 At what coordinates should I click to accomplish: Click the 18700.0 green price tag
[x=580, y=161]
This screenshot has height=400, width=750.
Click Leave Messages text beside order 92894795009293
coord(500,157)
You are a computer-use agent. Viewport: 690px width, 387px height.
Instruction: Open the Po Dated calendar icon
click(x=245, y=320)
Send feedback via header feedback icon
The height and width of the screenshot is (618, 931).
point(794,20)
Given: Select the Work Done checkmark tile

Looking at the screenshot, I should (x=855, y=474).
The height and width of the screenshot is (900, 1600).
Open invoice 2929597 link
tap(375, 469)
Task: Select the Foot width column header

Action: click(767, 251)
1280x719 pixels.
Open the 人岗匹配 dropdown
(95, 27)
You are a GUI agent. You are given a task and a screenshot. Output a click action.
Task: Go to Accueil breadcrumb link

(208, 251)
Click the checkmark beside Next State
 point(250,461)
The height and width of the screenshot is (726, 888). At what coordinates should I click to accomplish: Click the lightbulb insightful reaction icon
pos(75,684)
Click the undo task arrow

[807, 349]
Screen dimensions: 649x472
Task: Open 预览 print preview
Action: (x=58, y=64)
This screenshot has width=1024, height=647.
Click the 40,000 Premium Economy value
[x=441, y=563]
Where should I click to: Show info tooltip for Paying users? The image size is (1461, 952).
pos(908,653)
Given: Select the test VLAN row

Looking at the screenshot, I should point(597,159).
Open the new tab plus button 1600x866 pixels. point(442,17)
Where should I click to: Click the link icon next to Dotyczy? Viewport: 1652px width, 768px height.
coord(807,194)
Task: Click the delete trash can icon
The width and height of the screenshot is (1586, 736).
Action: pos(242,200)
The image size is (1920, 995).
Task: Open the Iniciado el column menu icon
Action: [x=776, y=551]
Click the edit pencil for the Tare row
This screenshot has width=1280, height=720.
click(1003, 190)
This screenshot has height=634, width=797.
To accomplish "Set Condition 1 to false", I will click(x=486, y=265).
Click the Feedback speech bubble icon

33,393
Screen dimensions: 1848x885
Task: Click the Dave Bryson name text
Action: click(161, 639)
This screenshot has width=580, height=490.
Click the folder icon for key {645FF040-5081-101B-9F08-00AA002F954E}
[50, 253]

WHAT TO WORK ON >> This exercise calls for the lines from the one holding "Click the edit pencil for the Tare row" through the end of the entries, transcribed exactly and with nothing more.

RESULT OF THIS EXERCISE >>
Click the edit pencil for the Tare row
This screenshot has width=1280, height=720.
click(1003, 190)
This screenshot has height=634, width=797.
To accomplish "Set Condition 1 to false", I will click(x=486, y=265).
Click the Feedback speech bubble icon

33,393
Screen dimensions: 1848x885
Task: Click the Dave Bryson name text
Action: click(161, 639)
This screenshot has width=580, height=490.
Click the folder icon for key {645FF040-5081-101B-9F08-00AA002F954E}
[50, 253]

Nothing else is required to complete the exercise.